───── PROVIDED INFORMATION ─────

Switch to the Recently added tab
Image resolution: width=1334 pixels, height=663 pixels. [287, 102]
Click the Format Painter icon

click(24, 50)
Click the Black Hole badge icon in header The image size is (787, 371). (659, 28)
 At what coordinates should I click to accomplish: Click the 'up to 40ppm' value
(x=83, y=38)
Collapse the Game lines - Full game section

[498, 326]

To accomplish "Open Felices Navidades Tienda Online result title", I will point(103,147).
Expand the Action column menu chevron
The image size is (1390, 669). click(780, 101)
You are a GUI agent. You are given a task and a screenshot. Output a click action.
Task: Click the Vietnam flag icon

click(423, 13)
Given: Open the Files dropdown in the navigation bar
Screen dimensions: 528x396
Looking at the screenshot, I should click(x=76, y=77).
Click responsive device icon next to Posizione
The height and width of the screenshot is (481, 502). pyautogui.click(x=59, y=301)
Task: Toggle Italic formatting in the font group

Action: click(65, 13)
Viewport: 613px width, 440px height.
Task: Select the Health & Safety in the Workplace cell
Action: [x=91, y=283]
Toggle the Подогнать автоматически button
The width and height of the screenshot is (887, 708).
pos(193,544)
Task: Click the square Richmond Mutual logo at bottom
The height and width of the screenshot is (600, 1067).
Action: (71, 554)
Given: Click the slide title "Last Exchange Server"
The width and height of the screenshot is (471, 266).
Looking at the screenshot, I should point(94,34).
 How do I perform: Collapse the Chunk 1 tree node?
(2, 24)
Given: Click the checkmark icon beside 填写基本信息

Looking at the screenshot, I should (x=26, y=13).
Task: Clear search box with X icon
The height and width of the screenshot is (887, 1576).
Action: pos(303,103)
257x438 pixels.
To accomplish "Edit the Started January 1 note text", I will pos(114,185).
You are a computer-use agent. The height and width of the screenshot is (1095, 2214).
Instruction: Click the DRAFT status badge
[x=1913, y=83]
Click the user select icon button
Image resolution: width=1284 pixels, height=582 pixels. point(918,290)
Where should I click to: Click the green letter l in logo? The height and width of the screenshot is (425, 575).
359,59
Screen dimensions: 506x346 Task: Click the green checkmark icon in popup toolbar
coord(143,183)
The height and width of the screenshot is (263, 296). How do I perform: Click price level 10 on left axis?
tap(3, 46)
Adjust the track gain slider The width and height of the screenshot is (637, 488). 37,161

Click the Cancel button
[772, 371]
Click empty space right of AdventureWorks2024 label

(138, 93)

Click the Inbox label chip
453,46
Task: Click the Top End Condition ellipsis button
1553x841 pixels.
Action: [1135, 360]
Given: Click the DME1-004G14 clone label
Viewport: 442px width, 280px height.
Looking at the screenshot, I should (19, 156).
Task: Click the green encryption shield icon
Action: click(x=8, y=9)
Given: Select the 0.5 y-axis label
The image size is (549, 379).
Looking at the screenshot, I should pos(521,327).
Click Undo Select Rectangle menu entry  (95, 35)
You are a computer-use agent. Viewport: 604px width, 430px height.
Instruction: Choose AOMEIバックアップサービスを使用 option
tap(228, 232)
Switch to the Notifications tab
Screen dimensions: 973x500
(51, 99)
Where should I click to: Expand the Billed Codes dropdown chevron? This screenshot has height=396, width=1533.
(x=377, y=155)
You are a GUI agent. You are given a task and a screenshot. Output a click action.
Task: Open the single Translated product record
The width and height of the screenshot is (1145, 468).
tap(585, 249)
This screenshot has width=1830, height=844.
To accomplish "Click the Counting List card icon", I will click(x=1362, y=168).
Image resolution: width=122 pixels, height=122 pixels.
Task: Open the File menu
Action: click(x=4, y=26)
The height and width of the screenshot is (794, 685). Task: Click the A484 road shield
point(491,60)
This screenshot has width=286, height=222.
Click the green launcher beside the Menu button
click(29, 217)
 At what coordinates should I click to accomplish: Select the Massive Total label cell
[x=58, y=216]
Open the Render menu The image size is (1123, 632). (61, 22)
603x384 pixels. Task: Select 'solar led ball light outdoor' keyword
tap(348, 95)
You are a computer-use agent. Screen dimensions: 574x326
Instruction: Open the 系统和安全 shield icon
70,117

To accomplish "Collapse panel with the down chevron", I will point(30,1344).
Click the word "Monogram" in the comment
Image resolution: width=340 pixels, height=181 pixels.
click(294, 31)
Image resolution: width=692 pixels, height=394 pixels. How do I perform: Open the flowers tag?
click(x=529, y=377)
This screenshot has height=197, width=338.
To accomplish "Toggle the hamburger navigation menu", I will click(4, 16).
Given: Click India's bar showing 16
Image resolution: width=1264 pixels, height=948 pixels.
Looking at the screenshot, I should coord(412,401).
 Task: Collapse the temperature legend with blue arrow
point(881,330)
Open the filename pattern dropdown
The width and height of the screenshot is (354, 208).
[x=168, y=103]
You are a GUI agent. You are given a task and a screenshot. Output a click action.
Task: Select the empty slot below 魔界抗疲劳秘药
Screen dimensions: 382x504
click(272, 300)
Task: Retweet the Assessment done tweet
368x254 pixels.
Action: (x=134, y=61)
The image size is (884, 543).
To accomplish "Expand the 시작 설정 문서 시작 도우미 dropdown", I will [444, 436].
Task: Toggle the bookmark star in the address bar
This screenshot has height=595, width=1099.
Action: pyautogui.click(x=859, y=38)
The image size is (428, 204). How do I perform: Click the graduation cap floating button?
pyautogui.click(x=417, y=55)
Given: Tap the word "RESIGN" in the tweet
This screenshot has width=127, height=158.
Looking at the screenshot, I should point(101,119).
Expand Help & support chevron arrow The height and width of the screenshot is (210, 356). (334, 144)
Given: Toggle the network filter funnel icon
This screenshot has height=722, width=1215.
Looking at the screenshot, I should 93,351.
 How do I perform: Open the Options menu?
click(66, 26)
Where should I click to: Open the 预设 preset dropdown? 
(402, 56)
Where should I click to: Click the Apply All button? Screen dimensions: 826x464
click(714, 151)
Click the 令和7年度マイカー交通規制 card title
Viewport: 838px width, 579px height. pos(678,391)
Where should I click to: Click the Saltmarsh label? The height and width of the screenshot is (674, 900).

─────

Count the lines of the records that contain the string "perform", matching case, and give only the number.

■ FINISHED EXERCISE: 5